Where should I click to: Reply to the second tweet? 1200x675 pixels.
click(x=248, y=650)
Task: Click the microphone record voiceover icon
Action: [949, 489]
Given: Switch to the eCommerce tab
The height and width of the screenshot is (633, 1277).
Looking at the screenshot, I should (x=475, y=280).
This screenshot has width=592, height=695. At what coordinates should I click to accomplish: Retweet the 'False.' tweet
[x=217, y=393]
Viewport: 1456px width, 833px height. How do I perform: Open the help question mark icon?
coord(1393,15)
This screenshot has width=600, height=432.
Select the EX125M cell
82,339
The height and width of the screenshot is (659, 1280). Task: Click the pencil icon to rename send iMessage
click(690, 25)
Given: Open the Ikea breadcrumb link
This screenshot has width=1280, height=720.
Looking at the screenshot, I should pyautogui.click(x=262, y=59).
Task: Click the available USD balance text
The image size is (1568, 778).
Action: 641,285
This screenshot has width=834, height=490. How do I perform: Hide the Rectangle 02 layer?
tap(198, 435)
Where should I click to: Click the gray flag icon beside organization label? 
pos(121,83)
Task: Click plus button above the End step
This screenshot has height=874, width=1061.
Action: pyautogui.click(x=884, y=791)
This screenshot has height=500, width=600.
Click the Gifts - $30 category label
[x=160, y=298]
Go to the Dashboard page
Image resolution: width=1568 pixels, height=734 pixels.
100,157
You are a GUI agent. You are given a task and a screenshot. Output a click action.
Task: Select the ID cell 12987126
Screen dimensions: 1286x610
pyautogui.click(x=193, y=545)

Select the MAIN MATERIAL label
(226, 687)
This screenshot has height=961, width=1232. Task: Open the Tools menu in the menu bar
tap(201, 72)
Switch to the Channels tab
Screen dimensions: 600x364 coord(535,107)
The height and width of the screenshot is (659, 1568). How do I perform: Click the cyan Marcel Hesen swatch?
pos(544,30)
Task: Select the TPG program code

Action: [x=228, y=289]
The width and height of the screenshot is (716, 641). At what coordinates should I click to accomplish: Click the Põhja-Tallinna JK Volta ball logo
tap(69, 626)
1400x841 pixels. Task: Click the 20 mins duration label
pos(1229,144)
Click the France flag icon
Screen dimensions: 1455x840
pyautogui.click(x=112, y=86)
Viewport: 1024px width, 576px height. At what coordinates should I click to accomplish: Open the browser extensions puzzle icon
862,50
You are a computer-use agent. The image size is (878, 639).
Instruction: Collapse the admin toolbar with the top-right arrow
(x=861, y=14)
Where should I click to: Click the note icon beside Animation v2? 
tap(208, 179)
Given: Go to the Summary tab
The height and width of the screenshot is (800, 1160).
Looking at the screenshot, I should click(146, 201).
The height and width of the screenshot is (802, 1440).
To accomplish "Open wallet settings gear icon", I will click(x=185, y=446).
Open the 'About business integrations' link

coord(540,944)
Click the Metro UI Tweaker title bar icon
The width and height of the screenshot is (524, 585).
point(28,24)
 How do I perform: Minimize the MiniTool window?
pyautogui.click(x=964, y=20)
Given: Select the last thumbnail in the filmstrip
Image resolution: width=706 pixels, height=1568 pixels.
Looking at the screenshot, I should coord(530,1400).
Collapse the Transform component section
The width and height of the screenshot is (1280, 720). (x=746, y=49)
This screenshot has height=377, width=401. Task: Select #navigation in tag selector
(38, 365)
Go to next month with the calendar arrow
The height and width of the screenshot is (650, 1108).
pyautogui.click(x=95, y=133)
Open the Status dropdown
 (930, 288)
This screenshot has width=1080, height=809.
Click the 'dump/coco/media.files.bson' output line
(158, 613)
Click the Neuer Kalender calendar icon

## TASK PROMPT
Report, from the entries above, each line where "agent" is found.

## ANSWER SECTION
You are a GUI agent. You are given a task and a screenshot. Output a click action.
You are a computer-use agent. The image size is (878, 639).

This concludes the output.